Stuart Dunn mentioned the Victoria County History in his writeup of discussions with the Clergy of the Church of England Database project. Both resources are rich in place-name mentions and historic depth; as part of the Chalice project we’re investigating ways to make such resources more searchable by extracting historic place-names and linking them to our gazetteer.
Here’s a summary of some email conversation between Stuart, Claire Grover, Ross Drew at EDINA and myself while looking at some sample data from VCH.
The idea is to explore the possibilities in how Chalice data could enhance / complement semi-structured information like VCH (or more structured database-like sources such as CCED).
It would be very valuable, I think, to do an analysis of how much effort and preparation of the (target) data is needed to link CHALICE to VCH, and a more structured dataset like CCED. By providing georeferences and toponym links, we’re bringing all that EPNS documentary evidence to VCH, thus enriching it.
It would be very interesting if we were able to show how text-mining techniques could be used to add to the work of EPNS (extracting place references that aren’t listed, and suggesting them to editors along with suggested attestations (source and date).

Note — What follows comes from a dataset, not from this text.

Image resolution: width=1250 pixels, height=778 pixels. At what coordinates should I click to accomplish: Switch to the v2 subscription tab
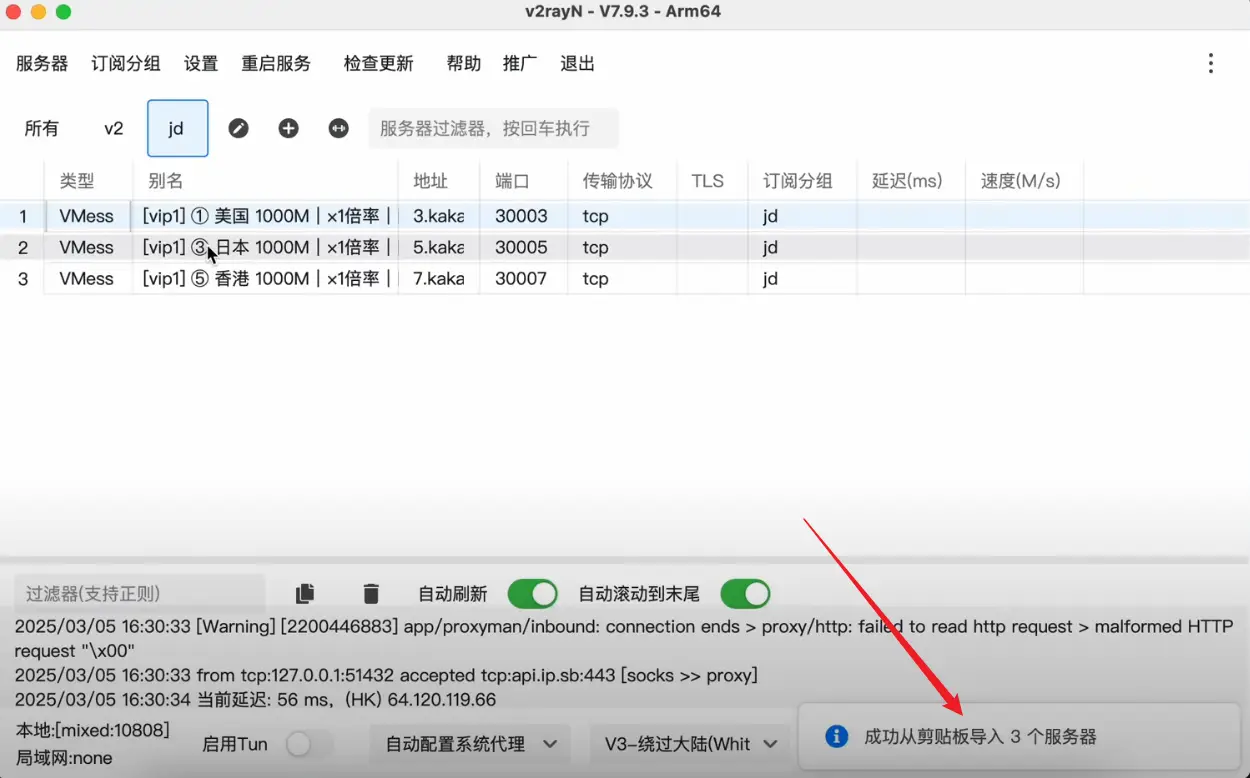point(114,128)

In the more immediate future; this is about adding links to Chalice place-references to other resources, that would allow us to cross-reference them and search them in interesting ways.

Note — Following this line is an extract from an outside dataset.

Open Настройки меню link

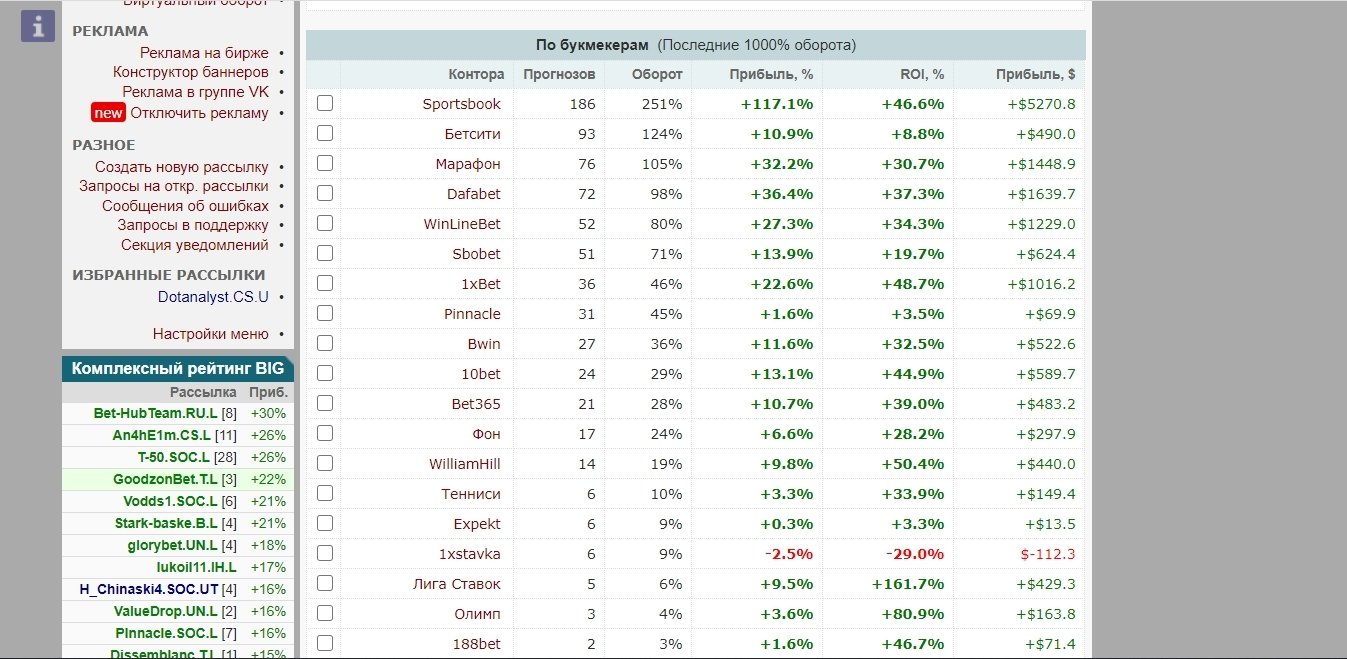pos(210,334)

Text mining isn’t absolutely necessary to map the EPNS place names to the VCH text. On the other hand, LTG have all the processing infrastructure to convert formats, tokenise the text etc. so we could put something in place very quickly. It wouldn’t be perfect but it would demonstrate the point. I’ve not seen the CCED data, so don’t know how complex that would be.
Here’s a sample reference to a volume of VCH that may have some overlap with the Shropshire content we have in “born-digital” form from EPNS. There’s the intriguing prospect of adding historic place-name text mining/search in at the digitisation phase, so resources can be linked to other references as soon as they’re published.